In realtà io credo che si viva ancora in una società in cui la risata è vista come qualcosa di "poco serio", e quindi ci sono cose su cui hai licenza di ridere e altre no, perché come disse Paolo Poli "nelle scritture è scritto che Egli pianse, mai che egli rise" (e giù una platea sana a ridere). La prevalenza morale della lacrima sul riso, ecco il problema di base secondo me. L'attore tragico, quello che ti spreme tutte le lacrime, è persona seria, è attore migliore. L'attore comico, si sa, è solo un cialtrone che ti strappa una risata.

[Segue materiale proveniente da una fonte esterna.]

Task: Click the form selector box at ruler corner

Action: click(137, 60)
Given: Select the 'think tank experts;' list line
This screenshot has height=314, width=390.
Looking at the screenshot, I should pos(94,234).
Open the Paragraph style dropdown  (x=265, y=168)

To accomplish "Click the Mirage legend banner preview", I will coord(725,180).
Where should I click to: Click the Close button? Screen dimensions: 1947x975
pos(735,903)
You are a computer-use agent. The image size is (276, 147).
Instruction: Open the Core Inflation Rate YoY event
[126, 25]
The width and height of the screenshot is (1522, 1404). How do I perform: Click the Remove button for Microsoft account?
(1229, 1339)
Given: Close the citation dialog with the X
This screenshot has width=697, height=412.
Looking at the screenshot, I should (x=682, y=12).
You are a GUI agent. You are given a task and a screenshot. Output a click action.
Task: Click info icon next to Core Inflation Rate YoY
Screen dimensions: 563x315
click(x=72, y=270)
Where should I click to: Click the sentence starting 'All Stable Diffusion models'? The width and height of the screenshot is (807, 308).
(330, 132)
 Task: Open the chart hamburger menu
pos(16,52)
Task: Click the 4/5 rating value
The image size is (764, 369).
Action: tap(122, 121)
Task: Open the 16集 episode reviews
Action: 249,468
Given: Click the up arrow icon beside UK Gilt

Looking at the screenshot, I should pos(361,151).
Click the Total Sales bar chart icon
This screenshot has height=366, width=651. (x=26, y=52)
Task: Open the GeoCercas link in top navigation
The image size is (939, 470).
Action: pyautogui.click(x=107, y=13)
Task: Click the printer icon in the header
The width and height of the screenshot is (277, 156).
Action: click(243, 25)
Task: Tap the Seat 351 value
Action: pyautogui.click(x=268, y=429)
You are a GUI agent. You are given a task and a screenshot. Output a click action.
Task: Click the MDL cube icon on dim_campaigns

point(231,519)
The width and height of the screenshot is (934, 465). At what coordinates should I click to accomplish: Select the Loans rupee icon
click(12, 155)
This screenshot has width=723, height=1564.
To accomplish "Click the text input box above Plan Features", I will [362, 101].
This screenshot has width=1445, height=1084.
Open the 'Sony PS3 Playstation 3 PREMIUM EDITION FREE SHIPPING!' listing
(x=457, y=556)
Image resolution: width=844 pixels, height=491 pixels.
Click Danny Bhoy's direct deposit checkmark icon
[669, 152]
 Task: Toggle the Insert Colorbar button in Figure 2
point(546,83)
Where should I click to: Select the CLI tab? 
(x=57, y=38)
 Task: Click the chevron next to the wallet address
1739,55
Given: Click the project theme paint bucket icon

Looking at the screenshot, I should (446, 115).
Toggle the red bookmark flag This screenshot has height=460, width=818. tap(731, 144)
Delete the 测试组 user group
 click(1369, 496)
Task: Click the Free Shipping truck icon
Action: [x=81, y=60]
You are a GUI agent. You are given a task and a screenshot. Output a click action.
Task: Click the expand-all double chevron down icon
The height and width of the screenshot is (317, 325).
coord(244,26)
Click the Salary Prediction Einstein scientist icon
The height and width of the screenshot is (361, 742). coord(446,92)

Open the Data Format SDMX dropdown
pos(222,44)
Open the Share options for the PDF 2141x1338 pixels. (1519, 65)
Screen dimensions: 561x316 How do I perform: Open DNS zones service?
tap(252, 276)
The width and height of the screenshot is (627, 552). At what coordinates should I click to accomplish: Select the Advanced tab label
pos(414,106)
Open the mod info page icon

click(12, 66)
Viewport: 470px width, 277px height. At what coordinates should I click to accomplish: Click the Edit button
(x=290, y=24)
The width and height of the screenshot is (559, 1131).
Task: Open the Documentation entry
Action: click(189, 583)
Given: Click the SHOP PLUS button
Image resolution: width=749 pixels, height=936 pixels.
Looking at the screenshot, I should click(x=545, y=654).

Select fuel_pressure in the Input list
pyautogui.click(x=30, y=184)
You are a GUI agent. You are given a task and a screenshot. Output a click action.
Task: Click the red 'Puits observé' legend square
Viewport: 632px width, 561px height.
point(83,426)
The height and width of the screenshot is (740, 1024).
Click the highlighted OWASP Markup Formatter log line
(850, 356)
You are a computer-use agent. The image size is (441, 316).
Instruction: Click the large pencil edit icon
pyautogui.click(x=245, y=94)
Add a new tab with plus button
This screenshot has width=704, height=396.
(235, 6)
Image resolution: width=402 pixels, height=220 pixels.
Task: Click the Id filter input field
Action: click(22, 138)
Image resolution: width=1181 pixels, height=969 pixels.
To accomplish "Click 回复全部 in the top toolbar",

Anche la cultura, non sia mai tentare di comunicarla in maniera facile e magari divertente, no, la cultura deve avere la Kappa davanti e ti deve far venire due coglioni tanti, dev'esser cosa per pochi intellettuali di quelli che non ridono mai. Mai comunicare concetti seri in maniera leggera e magari divertente. Se ridi, se fai ridere, non sei una persona seria.
Quindi davanti alla morte, e meno che mai alla morte della mamma, non si ride. Non si può ridere. Io stesso, quando faccio battute sulla morte della mia, vedo facce sgomente. Eppure, vi assicuro, ho istintiva pietà per l'interlocutore e mi tengo leggero eh?
Penso, per concludere tutto questo e per tentare di riassumere, che una società che non si senta completamente libera di poter ridere di ogni cosa senza imposizioni, giudizi altrui o sensi di colpa, sia una società che ha ancora tanta strada da fare prima di dirsi veramente libera e consapevole. D'altronde persino Leopardi, non propriamente un compagnone, concluse che chi ha il coraggio di ridere è padrone del mondo.
Poi ci ha dovuto aggiungere "come chi ha il coraggio di morire", perché Leopardi si sa, quella punta de allegria ce la doveva sempre mette, non sia mai non lo prendessero sul serio.